Try it. Leave out all pictures. Extract exactly the lines from the one containing "This screenshot has height=364, width=644." through the end of the data.

Material provided.
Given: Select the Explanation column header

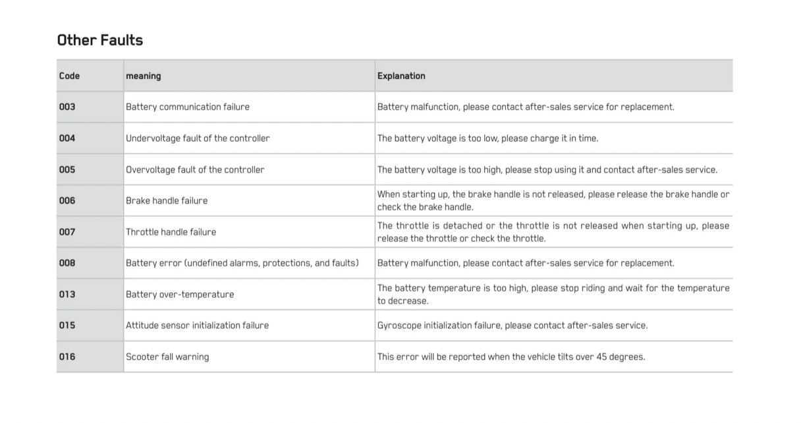Looking at the screenshot, I should point(554,76).
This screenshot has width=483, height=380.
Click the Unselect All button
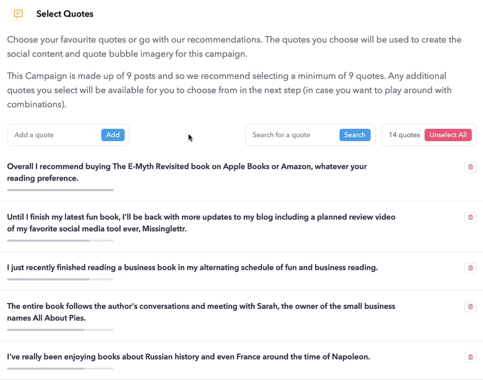coord(448,135)
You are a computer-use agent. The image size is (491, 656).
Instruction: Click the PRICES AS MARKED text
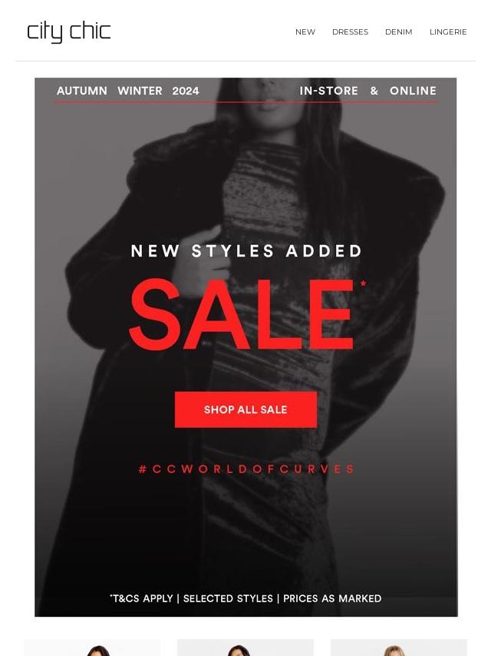tap(332, 598)
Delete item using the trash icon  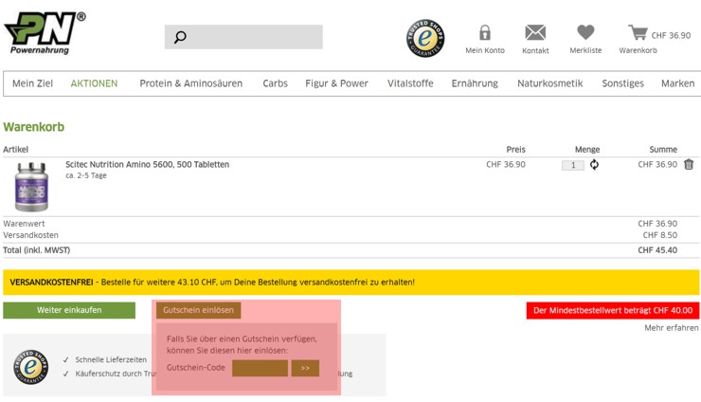point(689,165)
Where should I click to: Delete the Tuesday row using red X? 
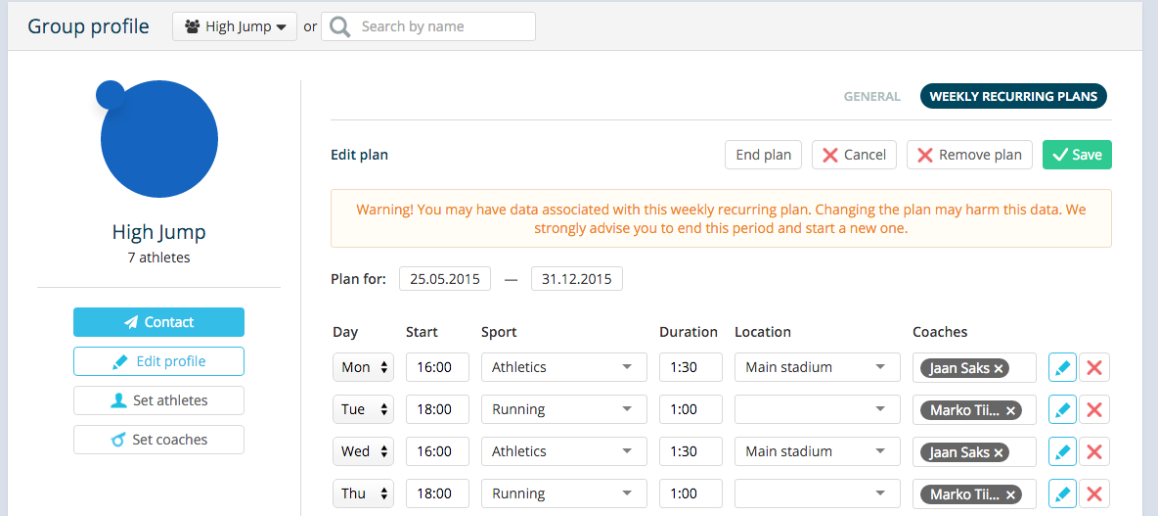[x=1094, y=409]
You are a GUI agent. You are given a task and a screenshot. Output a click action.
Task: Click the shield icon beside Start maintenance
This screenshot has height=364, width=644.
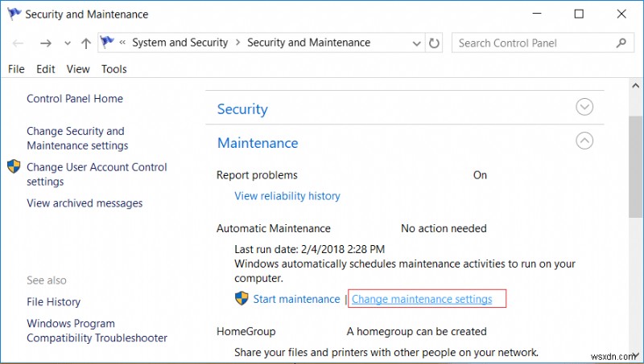(242, 299)
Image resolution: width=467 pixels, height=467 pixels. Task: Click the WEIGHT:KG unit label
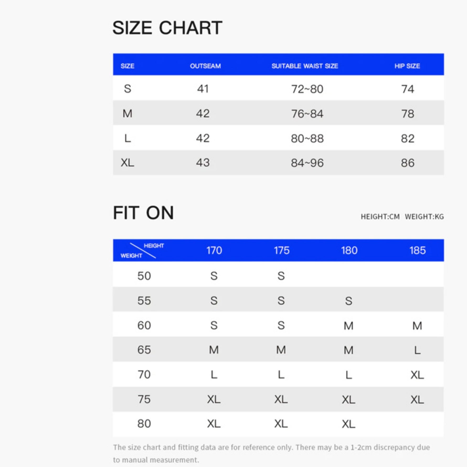click(x=424, y=217)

Task result.
This screenshot has height=364, width=644.
(242, 299)
Image resolution: width=467 pixels, height=467 pixels. Task: Click the WEIGHT:KG unit label
click(x=424, y=217)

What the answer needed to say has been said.